US Designates Muslim Brotherhood Chapters as Terror Organisations

Foreign Affairs Bureau

January 15, 2026

4 min read

The US has designated several Muslim Brotherhood branches as terrorist organisations, aligning itself with Middle Eastern states that view the group as a driver of radicalisation and violence.
US Designates Muslim Brotherhood Chapters as Terror Organisations
Photo by Daniel Berehulak /Getty Images

The United States (US) has designated several regional chapters of the Muslim Brotherhood as terrorist organisations, expanding sanctions and exposing individuals, charities, and businesses linked to the group to severe legal penalties.

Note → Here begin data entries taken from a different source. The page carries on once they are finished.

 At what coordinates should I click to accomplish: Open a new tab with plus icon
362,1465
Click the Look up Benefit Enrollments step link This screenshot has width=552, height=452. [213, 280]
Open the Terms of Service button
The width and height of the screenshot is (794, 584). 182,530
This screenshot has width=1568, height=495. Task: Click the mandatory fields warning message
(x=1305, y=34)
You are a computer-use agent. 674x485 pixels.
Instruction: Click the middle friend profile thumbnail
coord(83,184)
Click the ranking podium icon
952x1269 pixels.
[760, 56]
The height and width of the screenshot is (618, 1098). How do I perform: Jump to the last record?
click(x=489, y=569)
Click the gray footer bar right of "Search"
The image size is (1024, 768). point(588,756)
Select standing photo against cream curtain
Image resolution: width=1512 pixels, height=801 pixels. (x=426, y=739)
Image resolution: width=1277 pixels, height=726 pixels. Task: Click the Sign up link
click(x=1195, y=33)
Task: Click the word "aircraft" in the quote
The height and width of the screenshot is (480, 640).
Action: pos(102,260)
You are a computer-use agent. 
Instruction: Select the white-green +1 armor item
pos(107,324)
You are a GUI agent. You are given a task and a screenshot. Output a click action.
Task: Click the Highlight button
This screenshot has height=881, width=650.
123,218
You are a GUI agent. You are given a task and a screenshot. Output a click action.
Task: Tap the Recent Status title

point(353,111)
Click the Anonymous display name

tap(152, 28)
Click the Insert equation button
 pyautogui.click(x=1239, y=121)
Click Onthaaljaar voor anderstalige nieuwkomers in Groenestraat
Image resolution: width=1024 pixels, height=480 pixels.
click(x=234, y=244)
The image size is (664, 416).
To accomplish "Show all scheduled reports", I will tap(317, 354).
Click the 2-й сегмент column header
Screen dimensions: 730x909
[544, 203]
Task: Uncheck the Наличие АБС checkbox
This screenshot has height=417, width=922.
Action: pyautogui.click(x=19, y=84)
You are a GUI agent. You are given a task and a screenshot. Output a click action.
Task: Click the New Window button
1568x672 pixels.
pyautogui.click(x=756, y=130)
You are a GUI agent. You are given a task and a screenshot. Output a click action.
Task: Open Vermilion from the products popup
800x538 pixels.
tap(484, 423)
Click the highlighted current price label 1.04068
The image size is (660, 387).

Announcing the move, US authorities said the targeted chapters “engage in or facilitate and support violence and destabilisation campaigns that harm their own regions, United States citizens, and United States interests”. The designations cover Brotherhood branches in Egypt, Jordan, and Lebanon, as well as named individuals linked to the Lebanese branch.

The Muslim Brotherhood, founded in Egypt in 1928, presents itself as a religious and social movement, but has long been accused of operating as an ideological gateway into Islamic extremism. While some branches have pursued politics and welfare activity, others have been linked to armed groups and insurgent causes. Several Middle Eastern governments have concluded that the distinction between “political” and “militant” Brotherhood activity is largely artificial.

Saudi Crown Prince Mohammed bin Salman has described the organisation in stark terms. “The Muslim Brotherhood is very dangerous,” he said, adding that it is “classified in Saudi Arabia, Egypt, UAE (United Arab Emirates) and a lot of countries in the Middle East as a terrorist organisation”.

That regional assessment goes further. UAE Foreign Minister Abdullah bin Zayed Al Nahyan warned that failure to confront Islamist radicalisation has wider consequences. “There will come a day when we see far more radicals, extremists, and terrorists coming from Europe because of lack of decision-making, and trying to be politically correct,” he said.

US officials are now echoing that harder line. Treasury Secretary Scott Bessent said the Muslim Brotherhood “has a longstanding record of perpetrating acts of terror” and that Washington is “working aggressively to cut them off from the financial system”. Secretary of State Marco Rubio described the designations as “the opening actions of an ongoing, sustained effort” to deprive Islamist networks of funding and operational space.

The move marks a clear shift in US policy. Rather than treating Brotherhood-linked entities as ordinary political actors, Washington is increasingly aligning with Middle Eastern states that see the organisation as a central node in modern Islamist radicalisation, with consequences that reach well beyond the Middle East.